ビードルとテータムはまず、アカパンカビにX線を照射することで突然変異を誘発させて、成育するためにある特定の化合物を必要とする株(系統)をいくつか作った。
この株は栄養要求株と呼ばれる。
成育するために特別な化合物を必要としない株(野生株)でも、炭素源・窒素源・無機塩類など最小限に必要とする養分はあり、その養分のみで構成される培地は最少培地と呼ばれる。
それに対し、最少培地に各種アミノ酸・ビタミンなどを加えて、どのような栄養要求株でも生育可能にした培地は完全培地とよばれる。
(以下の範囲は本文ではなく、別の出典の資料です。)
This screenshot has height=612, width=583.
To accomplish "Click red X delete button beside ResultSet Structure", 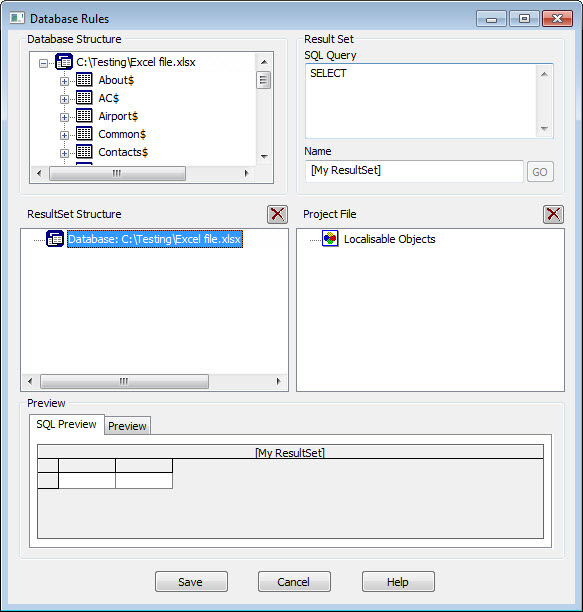I will pos(277,214).
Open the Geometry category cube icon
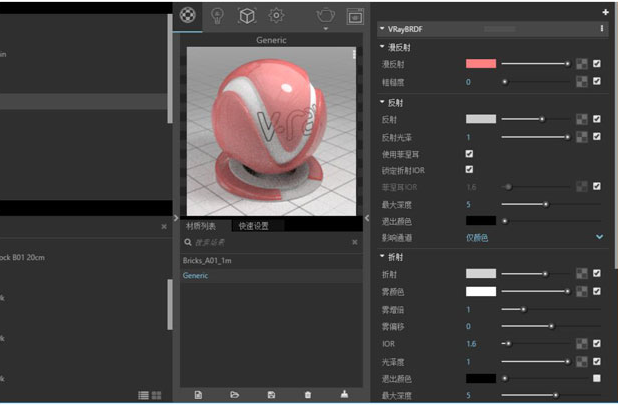 (x=247, y=16)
ビードルとテータムは成育にアルギニンを必要とするアルギニン要求株をいくつか得た後、最少培地にアルギニンの代謝中間体を加えてそのアルギニン要求株を培養した。
すると、そのアルギニン要求株は、生育の条件によって1〜3(下図)の三系統に分けられることが分かった。
ビードルとテータムは、この実験結果をもとに次のように考えた。
- X線照射は遺伝子に突然変異を生じさせる。
- 遺伝子は一つの酵素のアミノ酸配列を指定しており、突然変異が生じた遺伝子に対応する酵素の機能は、そのアミノ酸配列が代わってしまうために失われる。
- 機能が失われた酵素が触媒する過程よりも下流は、その反応に必要な基質が作られないので進行しない。
- 一連の反応がすべて進行しなければ、生育に必要なアルギニンが生成されず、その株の生育は不可能となる。
- 突然変異がどの遺伝子(つまりどの酵素)で生じるかはランダムで、突然変異が生じた遺伝子の違いが株の違いとなる。
例えば、アルギニンの代謝中間体であるオルニチンからシトルリンを合成する酵素の活性が失われた株の場合、シトルリンを培地に加えてやれば、シトルリンからアルギニンを合成する酵素はきちんと機能しているために、その株はアルギニンを自身で用意することができ、結果きちんと生育することができる。
それに対し、与える物質をオルニチンに変えてしまうと、その株は、そのオルニチンからシトルリンを合成することはできず、当然その下流の物質であるアルギニンを合成することもできないため、きちんと生育することはできない。
当然、アルギニンを培地に加えてやれば、たとえアルギニンよりも上流のプロセスで必要となるすべての酵素が失活していたとしても、生育することはできる。